There are some very odd, embarrassing things among the other paintings. The pseudo-classical imaginings of a kind of Magyar Golden Age that entirely lacks Hellenic refinement: “Paganism,” “Sleeping Bacchante”; an extraordinary Cupid and Psyche, with Cupid suspended just above his love in such an awkward position as to seem to be not hovering but performing a balancing act. An astonishingly elaborate still-life of rich Hungarian pastry that makes one think of gluttonous eating rather than of serious art. Landscapes derived from Corot, but a little too stiff and bristling. The equivalent of scenes from Victorian novels in the manner of Augustus Egg and Holman Hunt’s Awakening of Conscience: a fashionable married couple, sulking on the verge of explosion; honeymooners of a humbler level embracing on the couch of a dark inn room, a table set at hand for their supper, with simple plates and a pitcher of wine; a tragic brother and sister, Orphans, both in dark mourning clothes—he with his head in his hands on the table, she with her hands in her lap brooding in blank desperation. They are confined in a bare room, lit only by a single lamp, with darkening windows behind them. But the painting seems to become somewhat worse—instead of being illuminated and aerated—when, at the end of the last century, they began following Paris instead of Munich. There is a rather messy Picnic in May, which must have been to some extent inspired by Manet’s Déjeuner sur l’Herbe—the ladies in blue and pink gowns, the men in what look like velvet jackets, on a background of Paris-green grass.

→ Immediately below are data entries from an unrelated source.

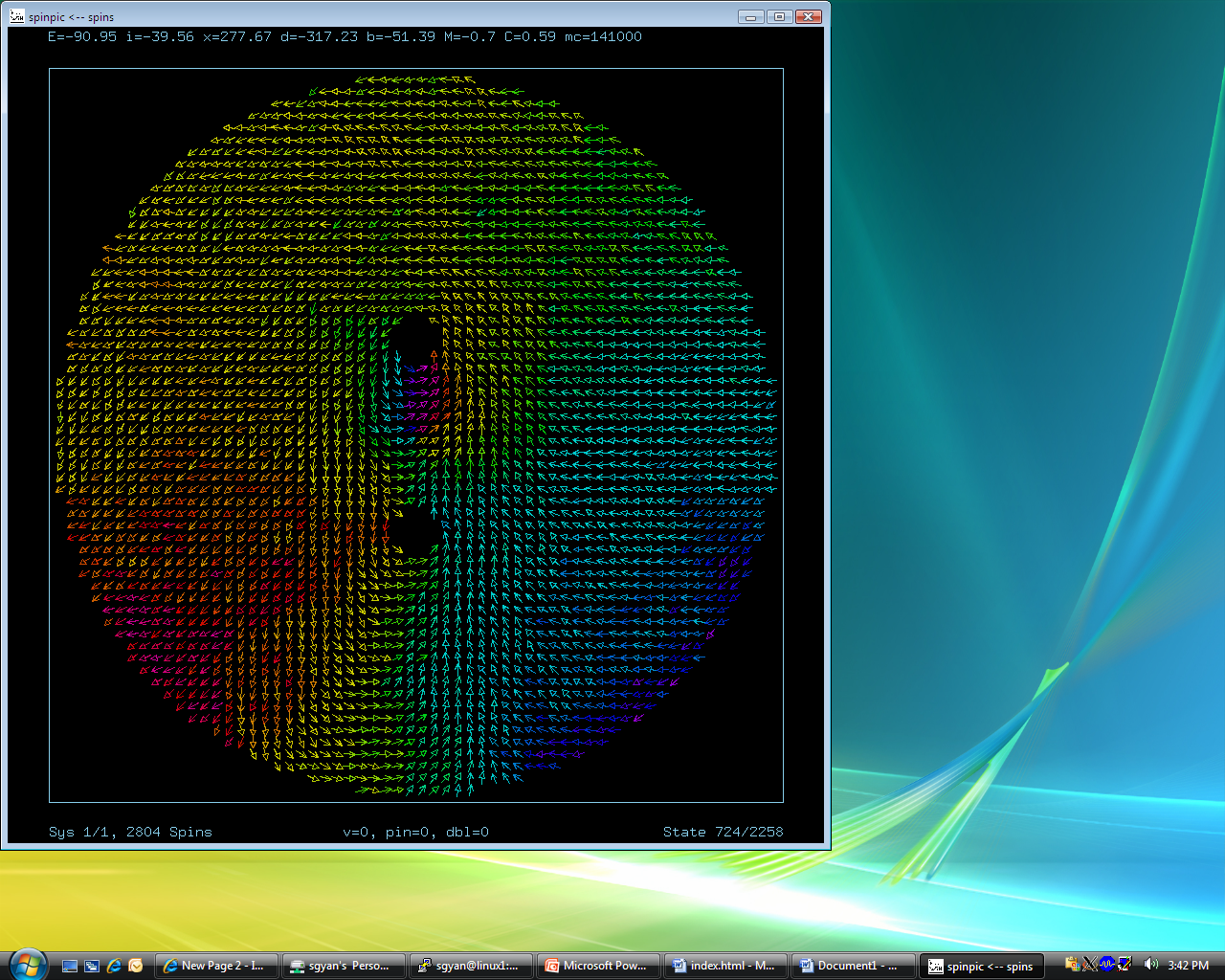The width and height of the screenshot is (1225, 980).
Task: Click the blue waveform tray icon
Action: click(x=1107, y=965)
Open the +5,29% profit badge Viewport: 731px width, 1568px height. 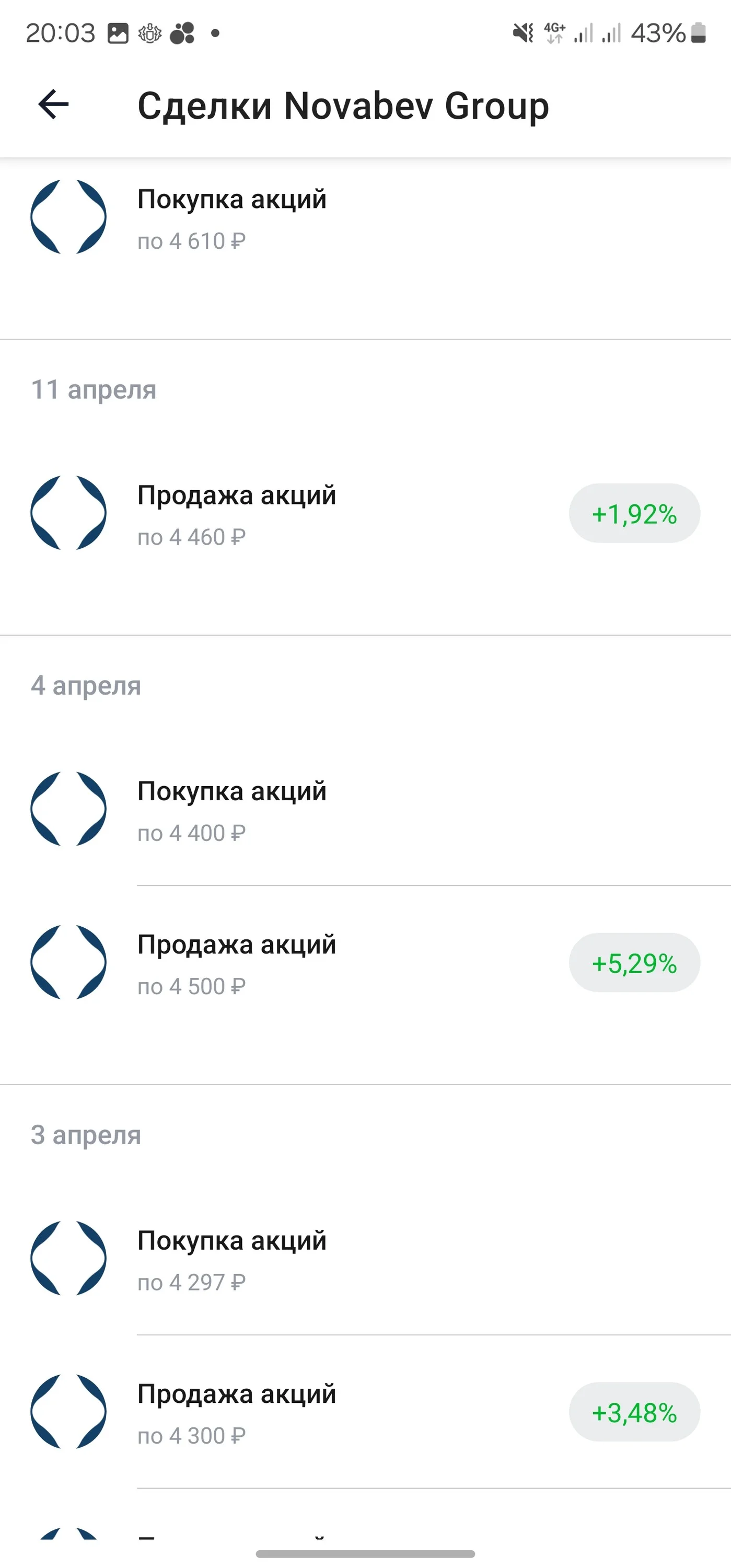(634, 963)
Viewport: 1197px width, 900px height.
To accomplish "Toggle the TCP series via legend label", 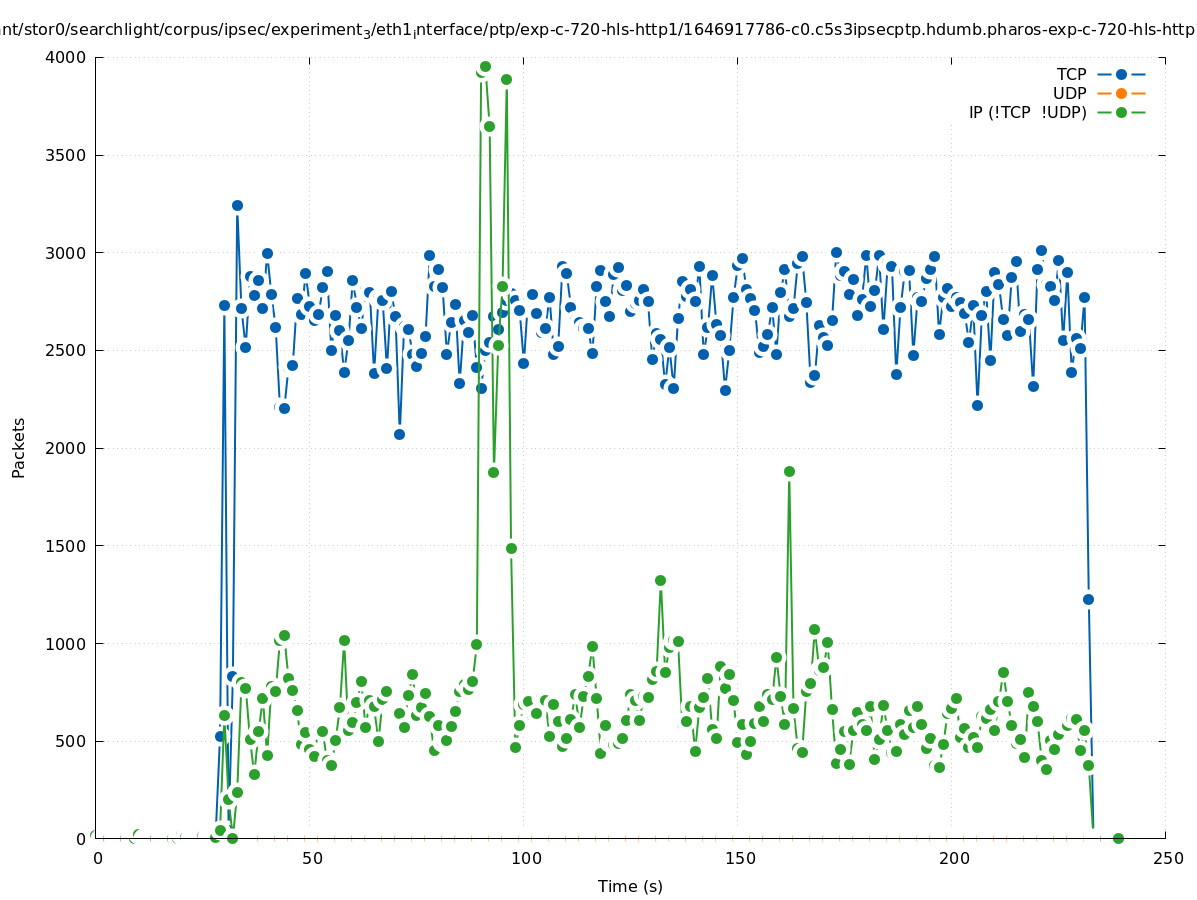I will click(x=1071, y=74).
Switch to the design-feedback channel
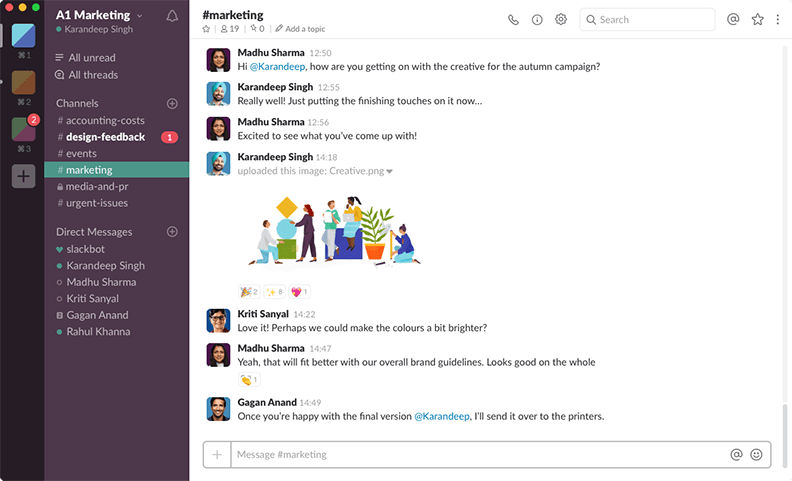The width and height of the screenshot is (792, 481). (x=105, y=137)
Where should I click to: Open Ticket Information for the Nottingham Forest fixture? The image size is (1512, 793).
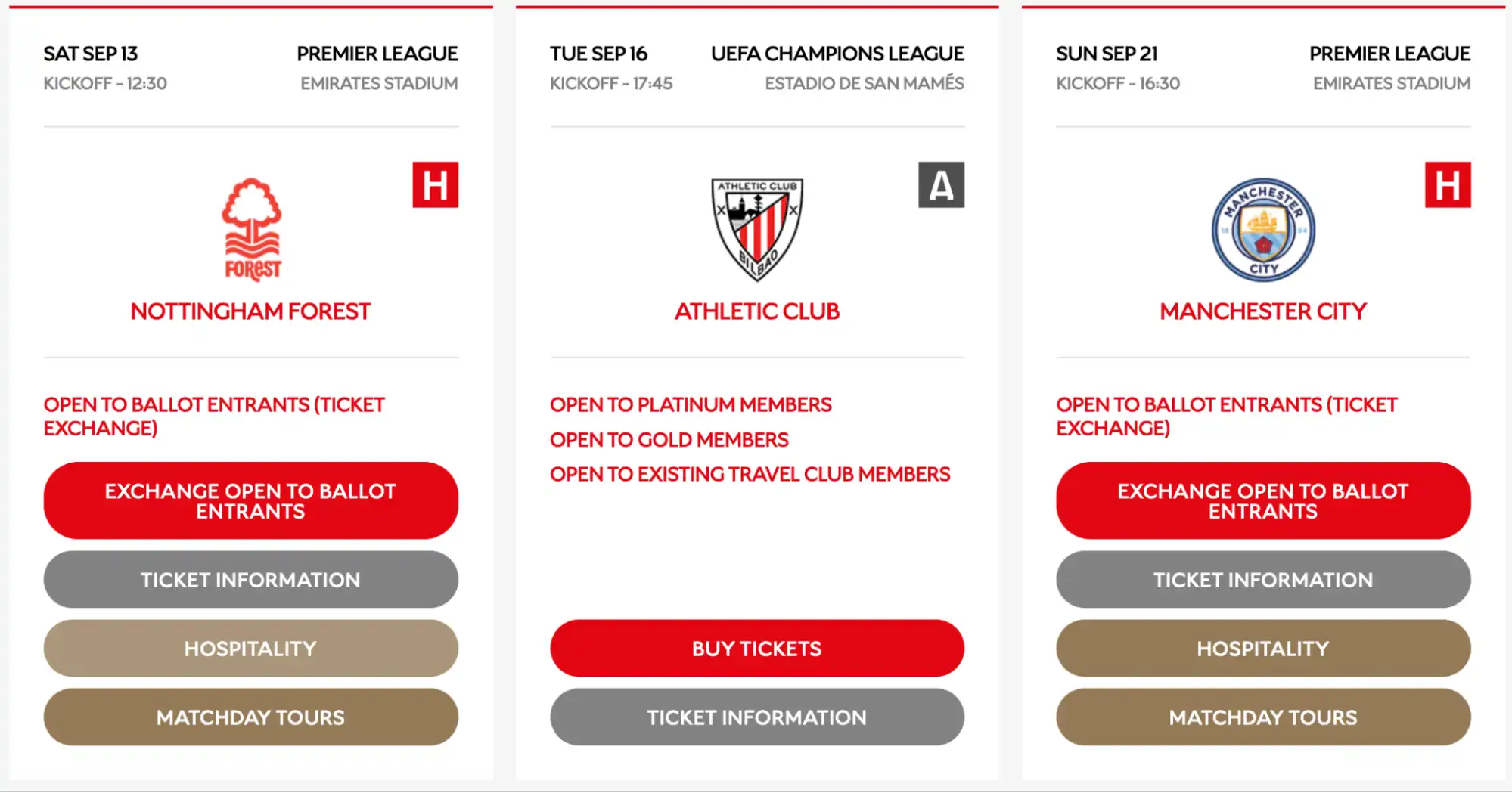click(x=251, y=580)
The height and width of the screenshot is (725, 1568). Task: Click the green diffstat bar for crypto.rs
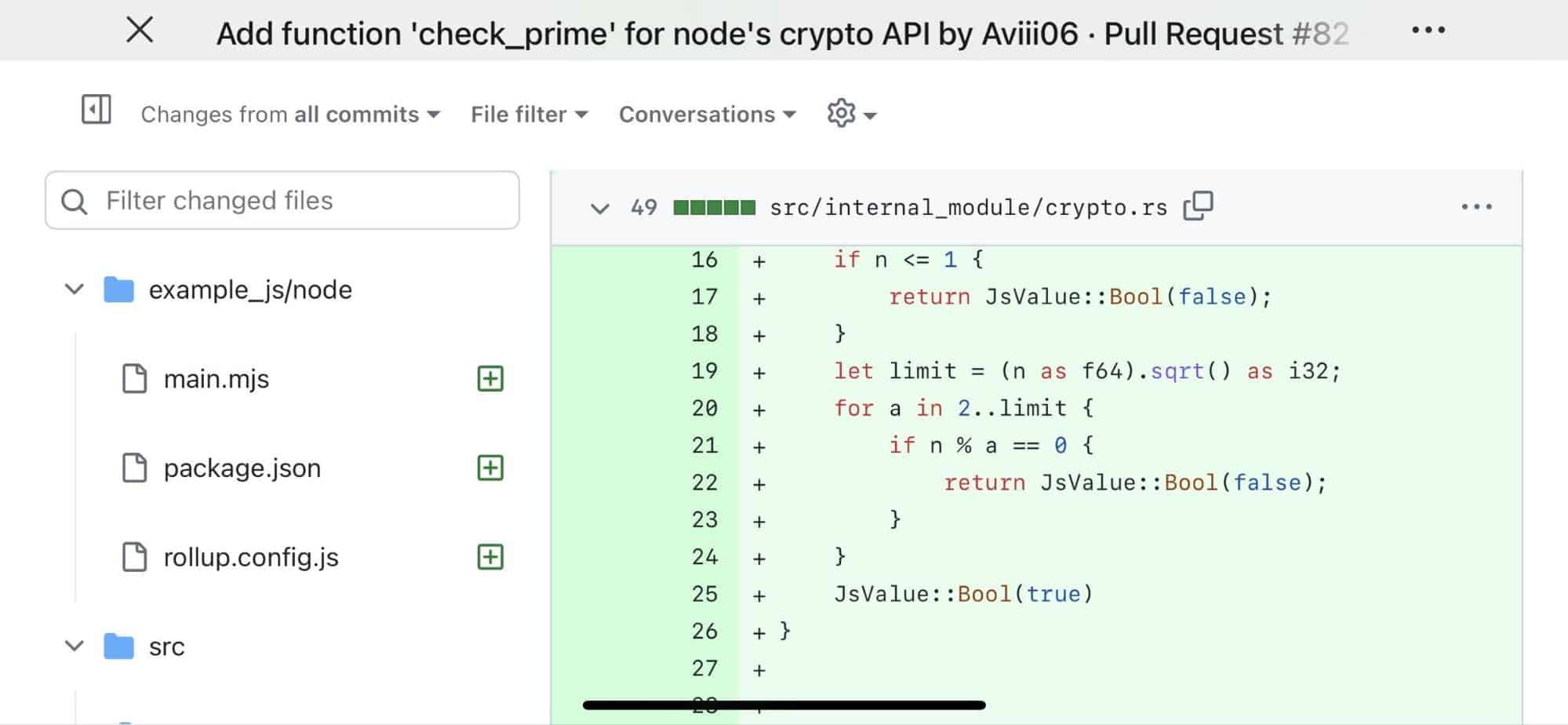[x=714, y=208]
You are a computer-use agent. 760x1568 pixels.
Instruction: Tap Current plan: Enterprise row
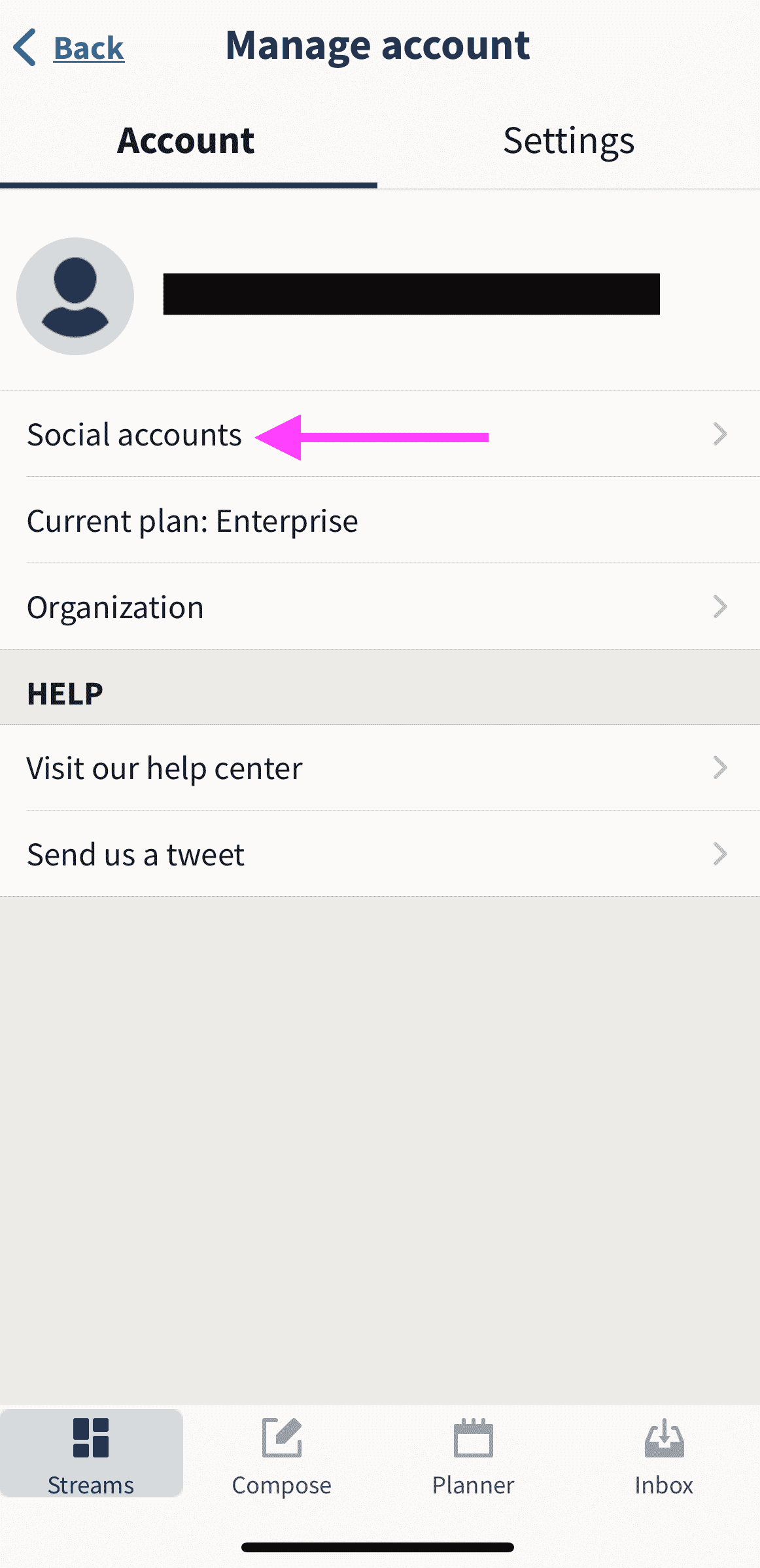(x=380, y=521)
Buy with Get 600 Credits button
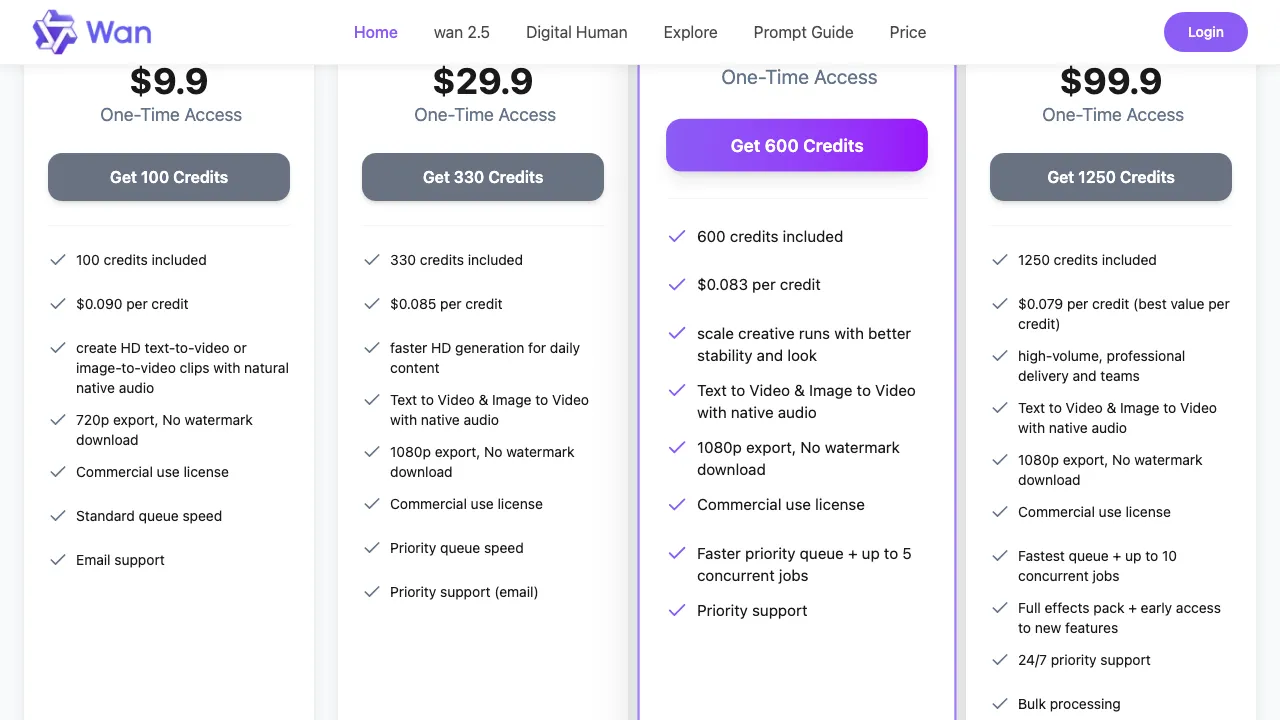Image resolution: width=1280 pixels, height=720 pixels. coord(797,146)
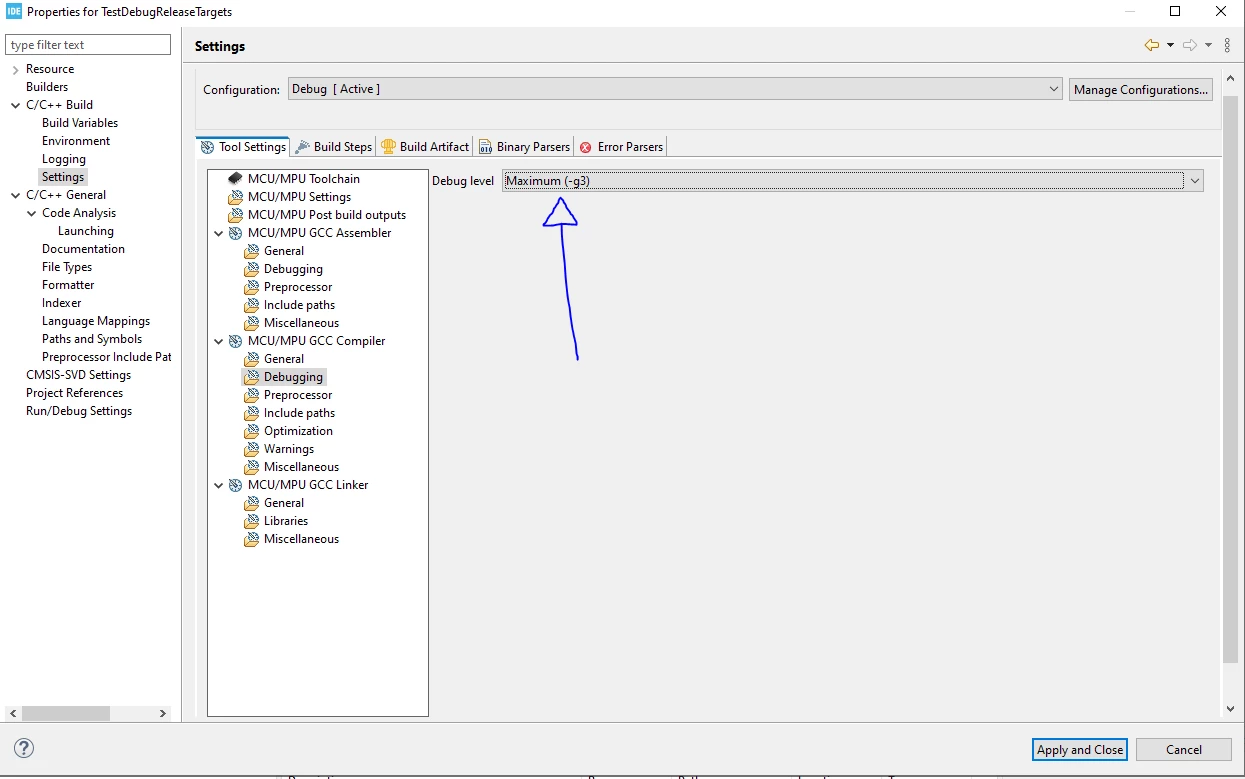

The Szépmüvészeti (Fine Arts) Múzeum, which stands just outside the gates of the Liget, is an enormous old-fashioned marble palace with a classical columned front, up the steps of which, the day I visited it, a procession of small schoolchildren—a now familiar sight—was being led. It contains a large collection of non-Hungarian art, which includes some excellent things: Grecos, Goyas, a good many Cranachs. But the selection of these pictures, I thought, had not been made with very much taste. There were second-rate specimens of good painters and an admixture of abominable Böcklins and other inferior German stuff. Here, too, a discouraging darkness, but mainly due to the weather. The only light came through a large central skylight from a heavily overcast sky, and one could not see anything satisfactorily. It was only just as I was leaving that someone turned on the electric lights. This situation, however, is much worse in the galleries of Paris, where, even at the Louvre, they do not have any artificial light at all but simply let the people leave when it is getting too dark to see anything.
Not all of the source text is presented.